■ **Source document**:
===============
On a basic level, Christians can easily grasp (once they apply themselves to do so) the profound differences between an image-oriented culture and a word-oriented culture. Each produces a different kind of man. But Postman helps us see how, on more subtle levels, "hidden technologies" can profoundly touch or alter our very thought structures and our perception of reality.
Mr. Postman provides many examples (he alludes "time" and again to Lewis Mumford's great example, the clock), but one he did not mention is of particular concern to us: chapters and verses in the Bible. These most definitely qualify as helpful technologies. But they should never have been blithely accepted. Our acceptance ought to have been accompanied by a healthy awareness of what chapters and verses demand of readers. We should have employed them only with warnings that readers must ever have a permanent, transcendent distrust of chapters and verses, for they can and do impact our very hearing of God's Word. Unqualified acceptance of the technology of chapters and verses has had a seismic impact on the church of Jesus Christ.
I have a theory: that chapters and verses all the good they've done notwithstanding became the technology which helped create Baptistic theology and thus hastened the eradication of covenant from our collective Christian consciousness. The Word and the covenant became divided. We have come to think, "And God created verses, and there was one and there was two, and it was so." I sometimes fear that the whole Christian world has become Baptistic! I know I overstate. But have we not actually come to think that God has given us His Word in verses? Do we not respond to do we not demand prooftexting as if it were actual proof? Do we not approach the Bible as if it were composed of thousands of discrete propositions? Has not the technology of chapters and verses altered our very approach to God's Word? Form very often determines function; minimally, the medium massages the message.
===============
■ **Written request 1**: From the essay on chapters and verses in the Bible, copy word for word the part that opens with the words containing "I have a theory: that" and closes with "massages the message.".

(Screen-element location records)
===============
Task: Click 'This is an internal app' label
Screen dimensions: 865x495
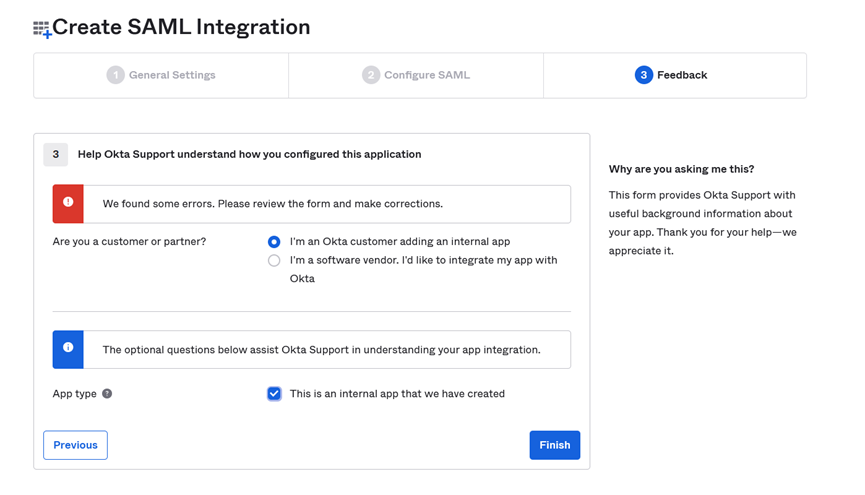Action: point(397,393)
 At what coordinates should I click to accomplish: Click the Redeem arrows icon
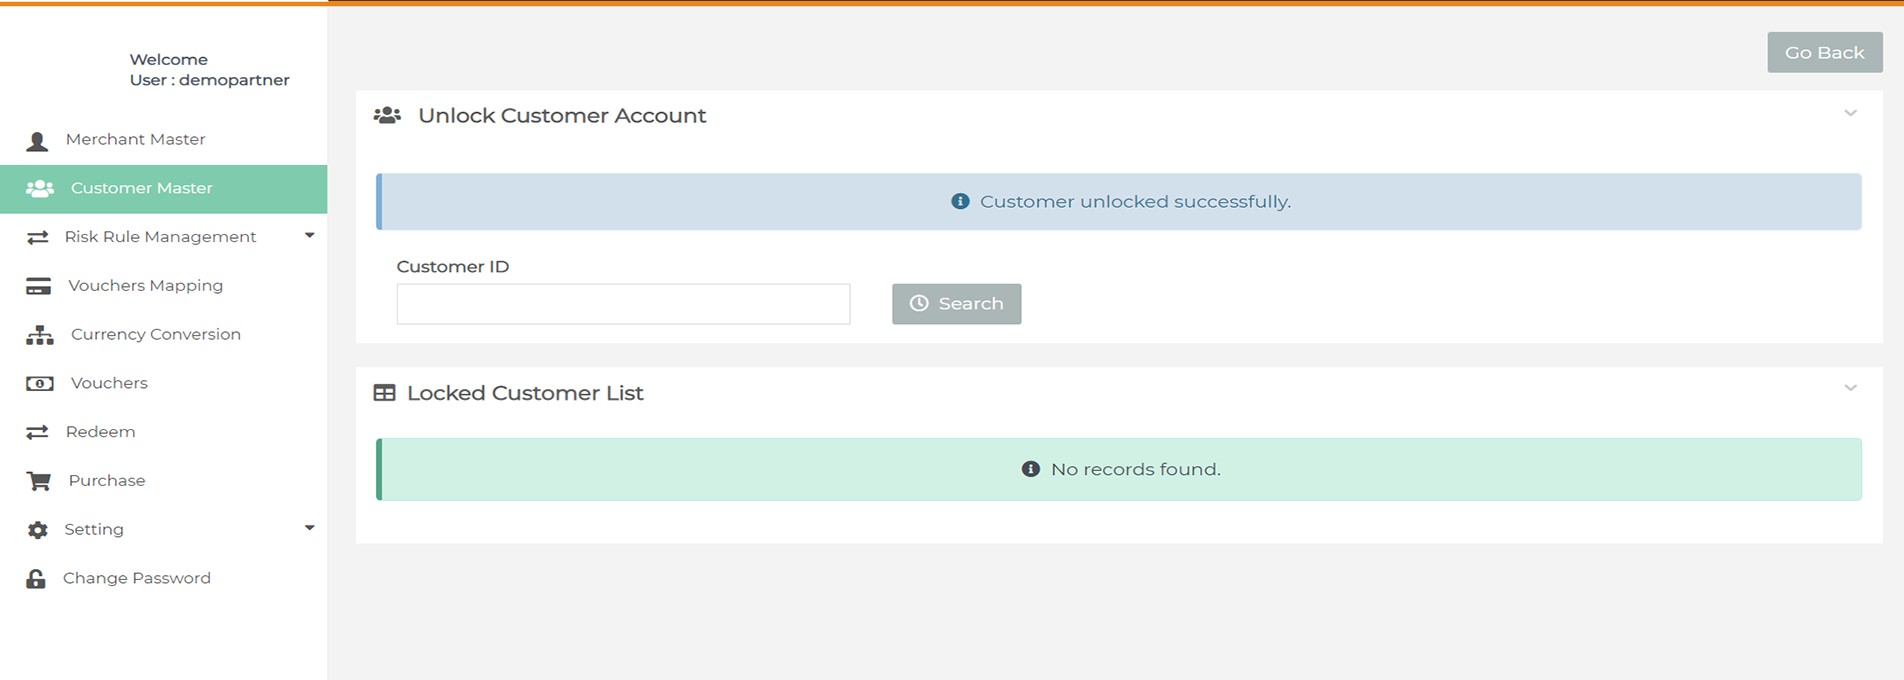(37, 432)
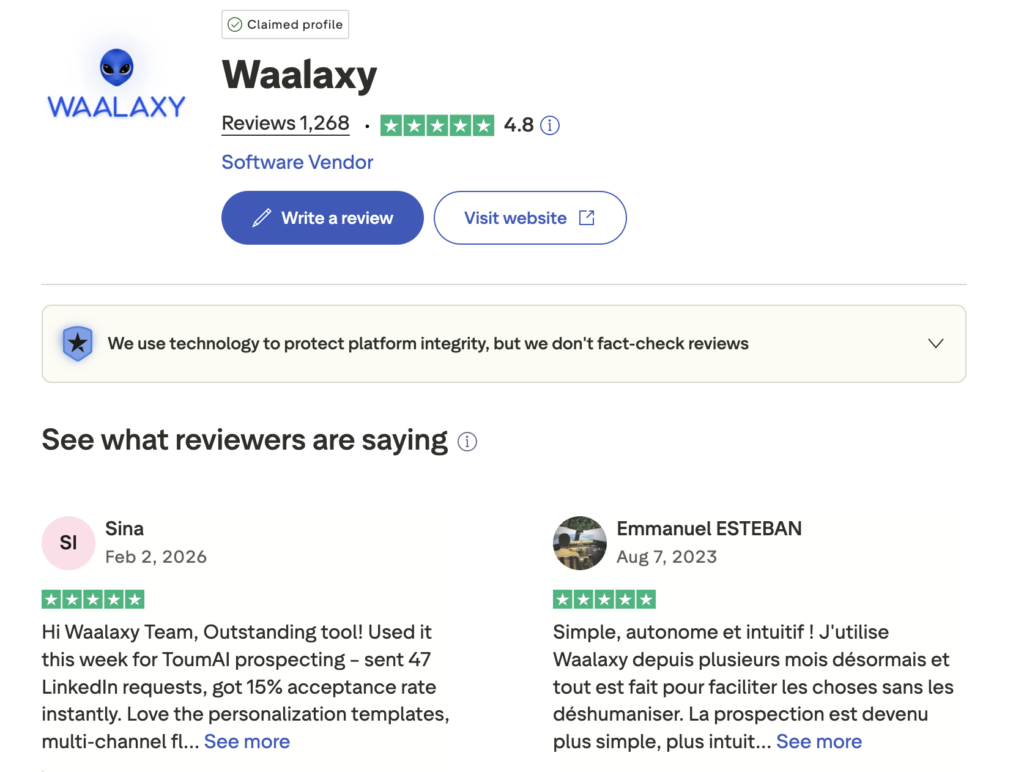The width and height of the screenshot is (1024, 772).
Task: Click Sina's SI avatar
Action: click(68, 543)
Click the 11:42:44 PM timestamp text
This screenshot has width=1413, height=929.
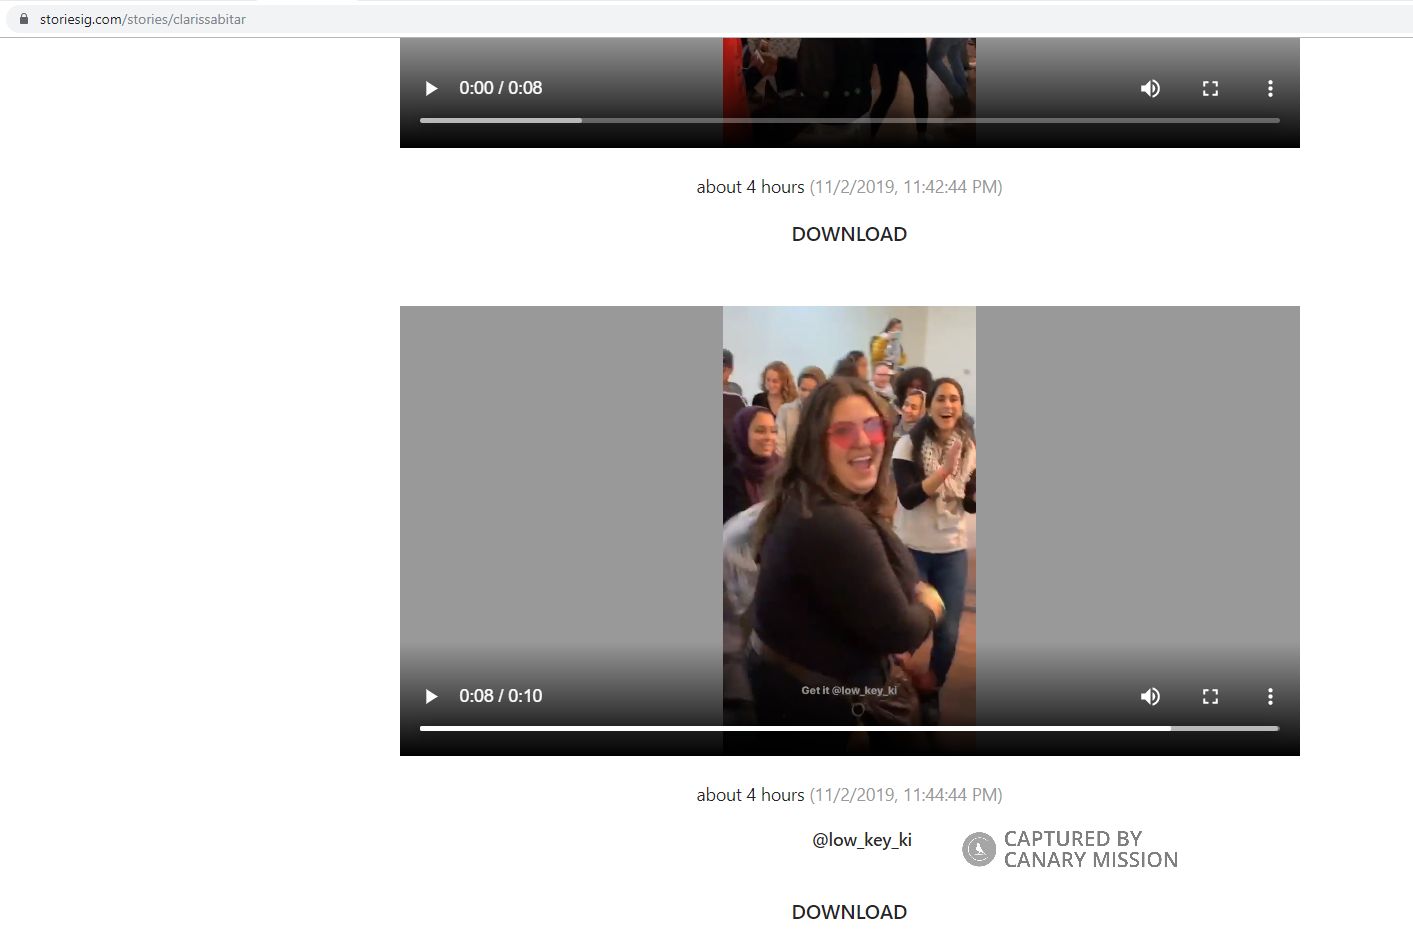pyautogui.click(x=905, y=187)
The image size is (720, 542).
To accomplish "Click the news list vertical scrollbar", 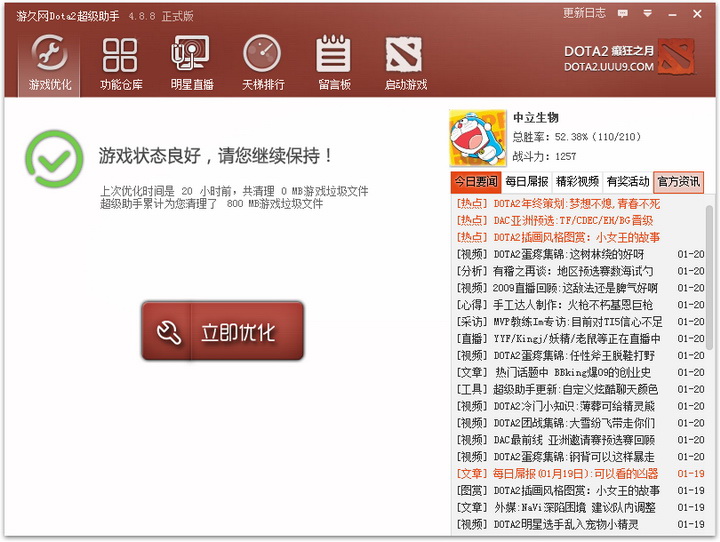I will (x=709, y=300).
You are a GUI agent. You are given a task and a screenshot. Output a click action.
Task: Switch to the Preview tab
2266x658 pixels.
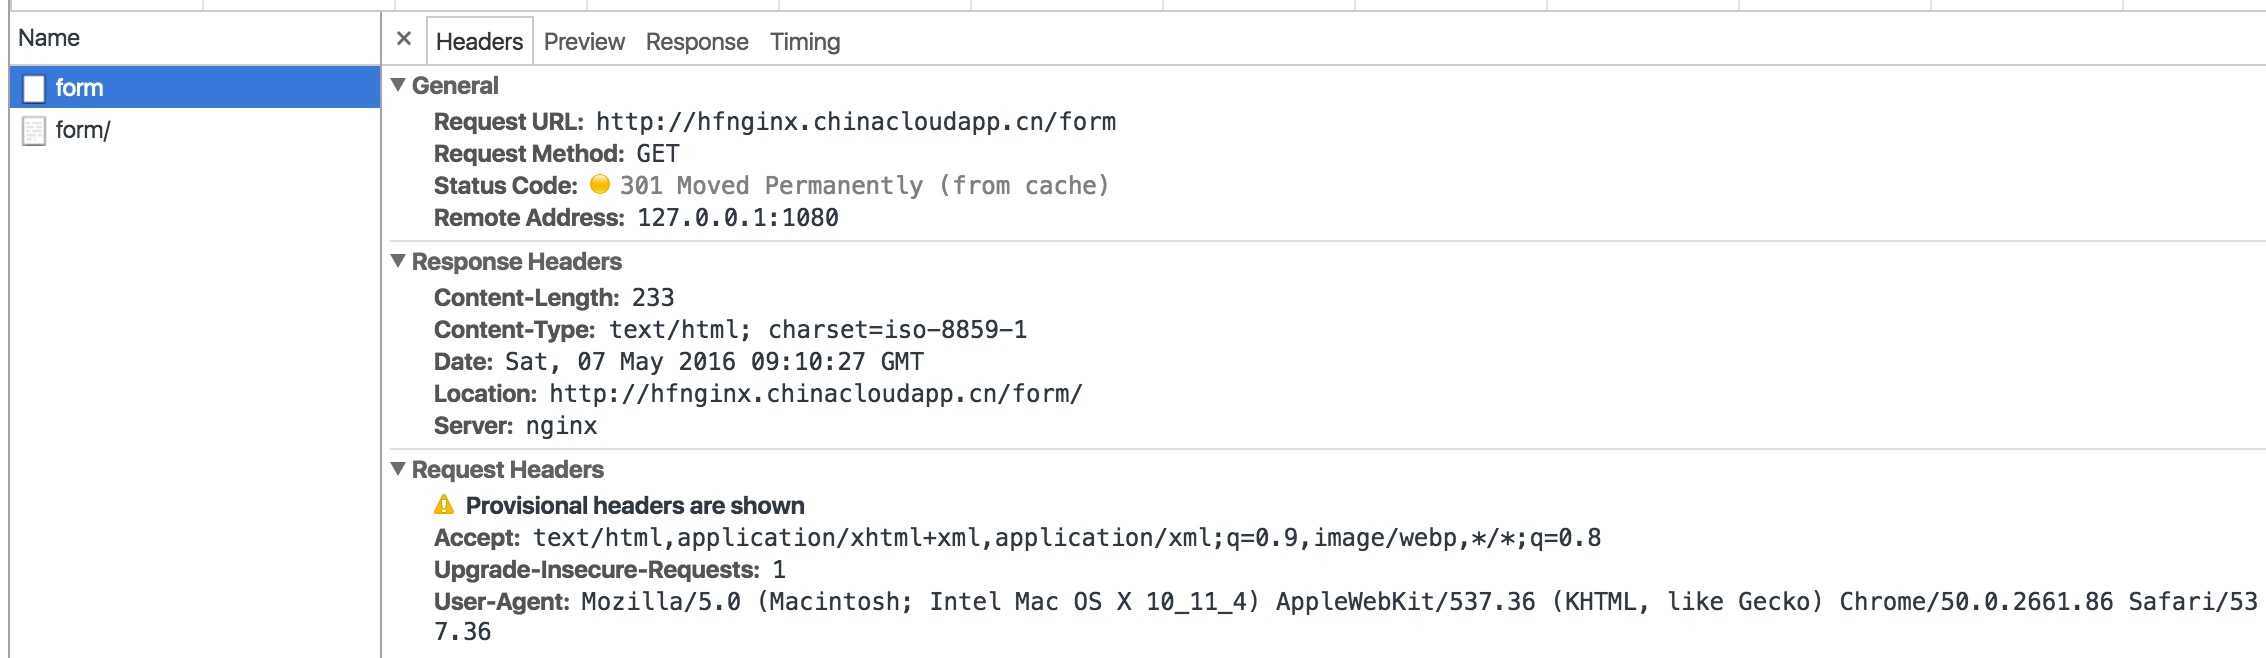pos(584,42)
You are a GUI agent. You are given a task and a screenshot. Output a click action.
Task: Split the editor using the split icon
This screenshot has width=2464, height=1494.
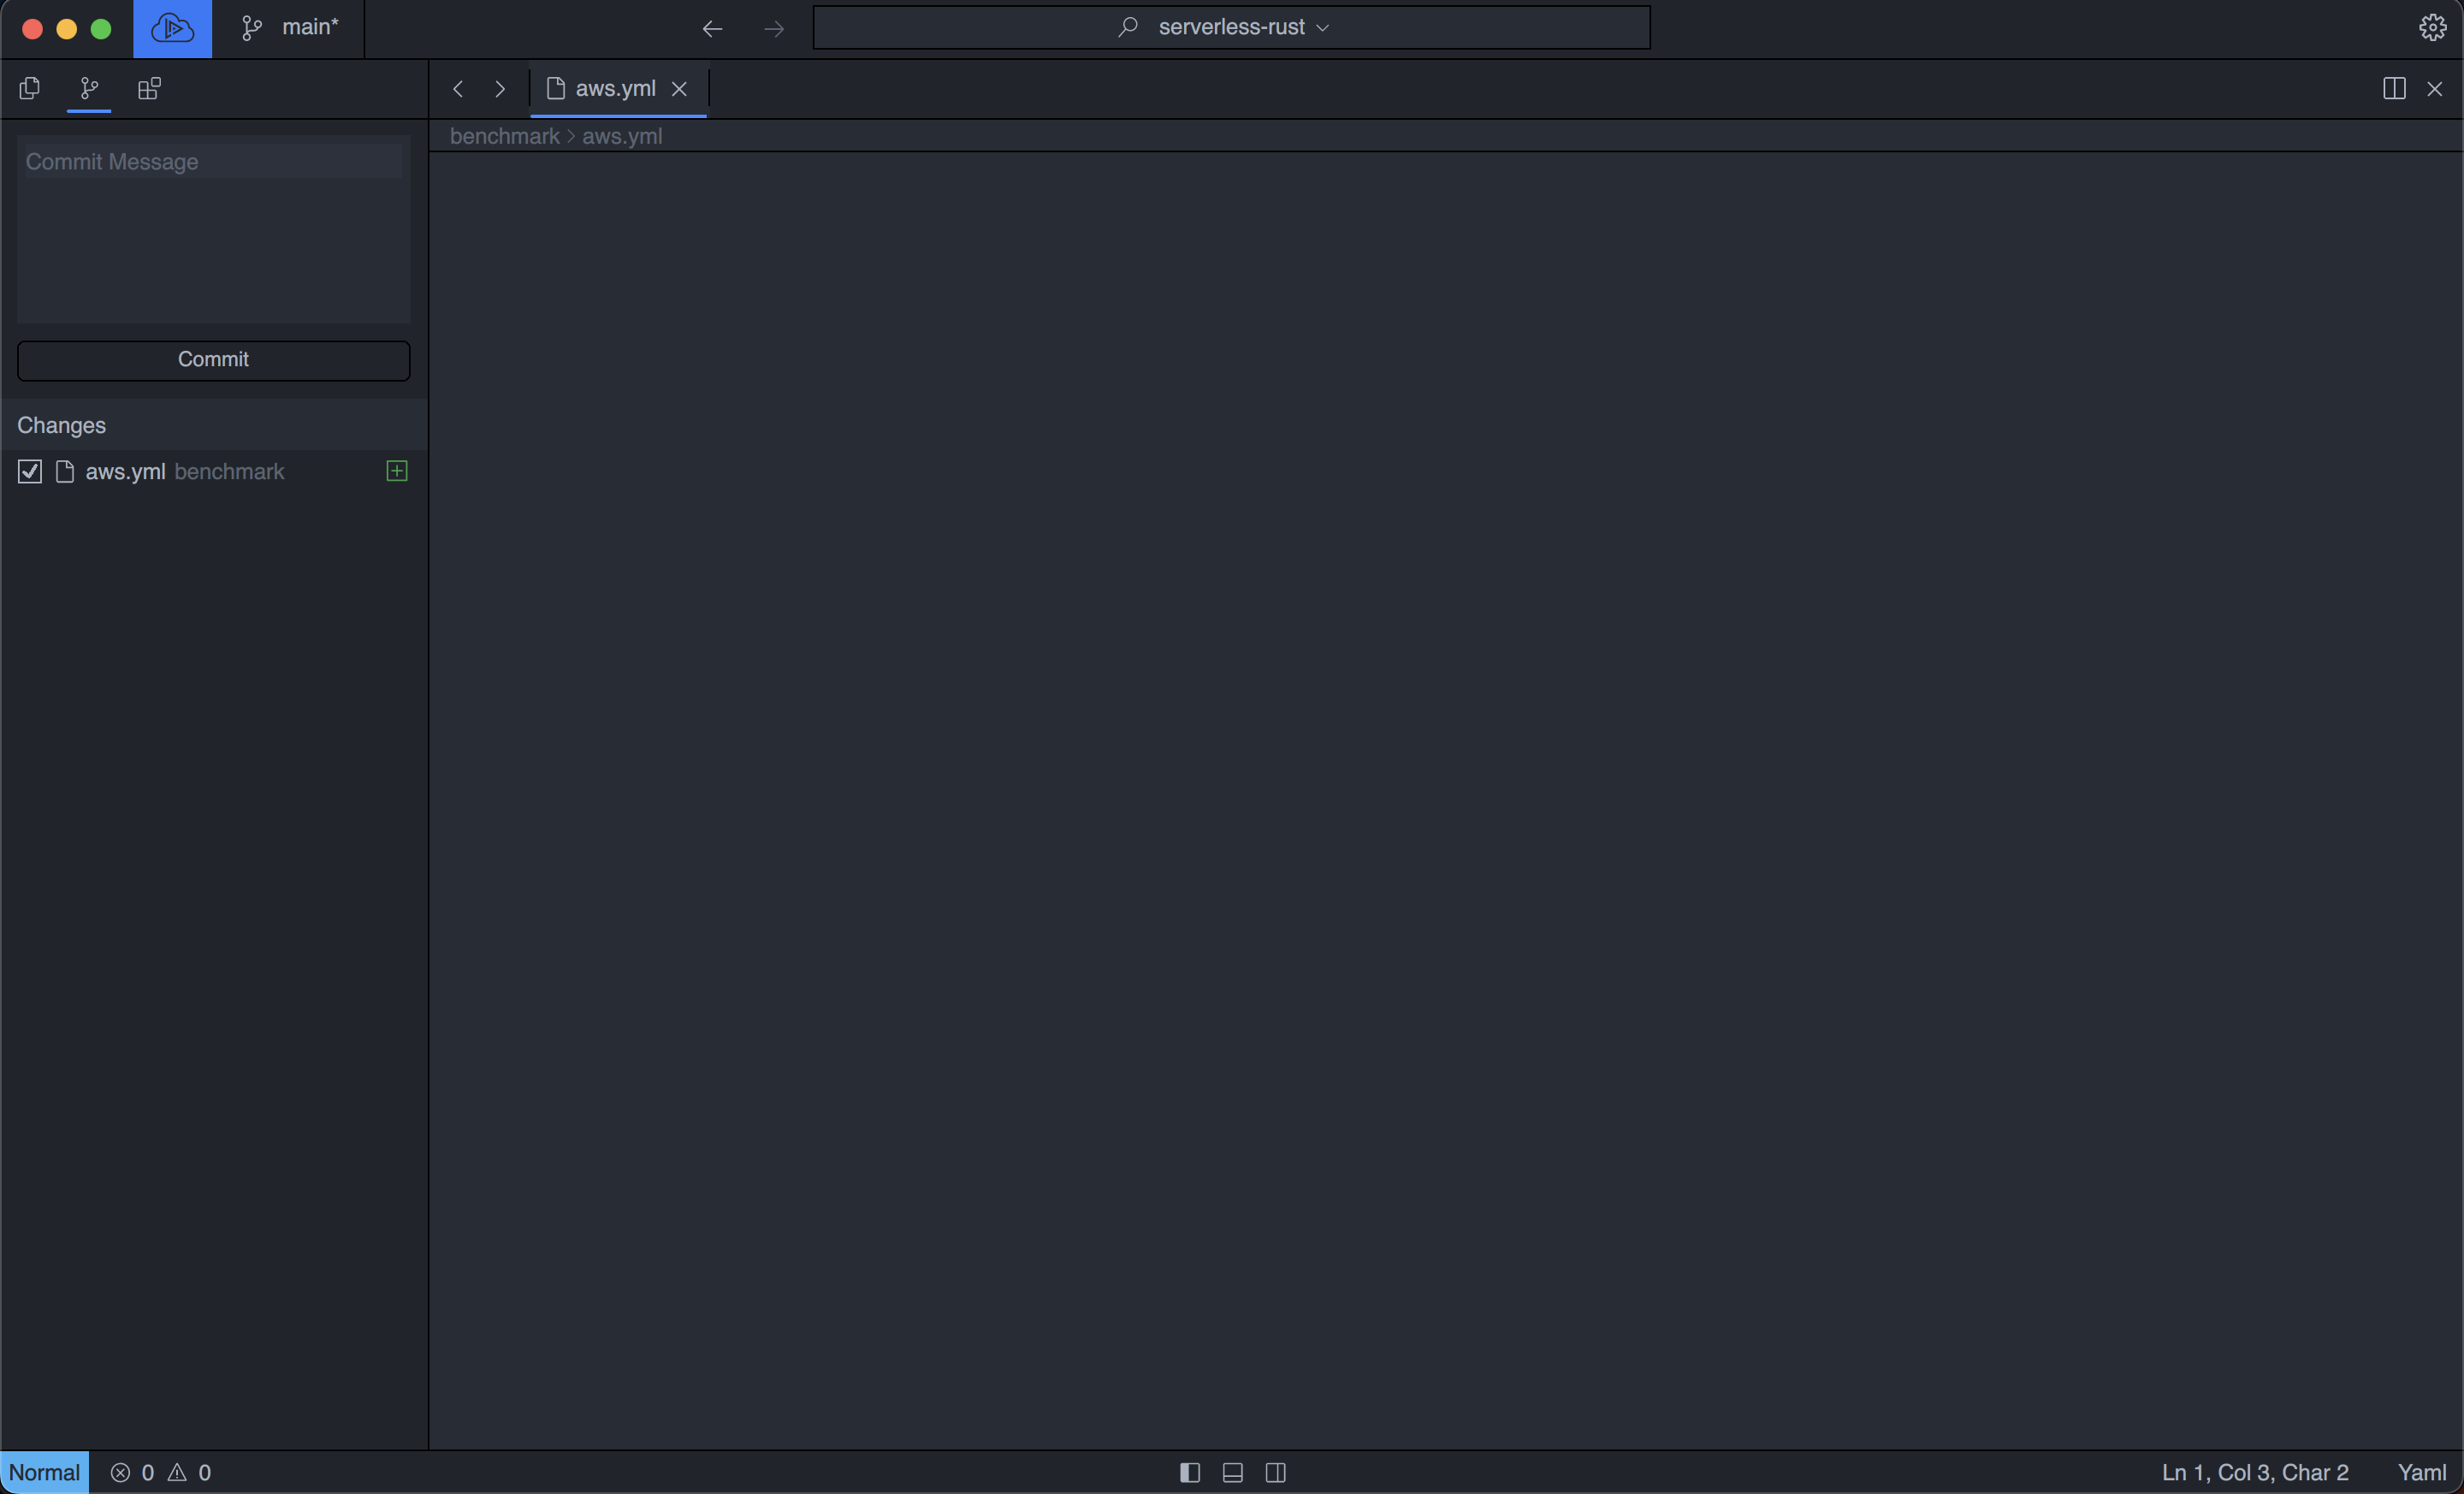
===============
■ **Written request 2**: In the records, take the part that opens with the line containing "At what coordinates" and closes with the line containing "Action: click(68, 543)". Rewrite only that part with "Redeem arrows icon" changed to "Redeem arrows button", keeping everything else the same and omitting the pictures.

■ **Complete answer 1**:
I have a theory: that chapters and verses all the good they've done notwithstanding became the technology which helped create Baptistic theology and thus hastened the eradication of covenant from our collective Christian consciousness. The Word and the covenant became divided. We have come to think, "And God created verses, and there was one and there was two, and it was so." I sometimes fear that the whole Christian world has become Baptistic! I know I overstate. But have we not actually come to think that God has given us His Word in verses? Do we not respond to do we not demand prooftexting as if it were actual proof? Do we not approach the Bible as if it were composed of thousands of discrete propositions? Has not the technology of chapters and verses altered our very approach to God's Word? Form very often determines function; minimally, the medium massages the message.

■ **Complete answer 2**:
 At what coordinates should I click to accomplish: Click the Redeem arrows button
(37, 432)
The width and height of the screenshot is (1024, 772).
Task: Click Sina's SI avatar
Action: click(68, 543)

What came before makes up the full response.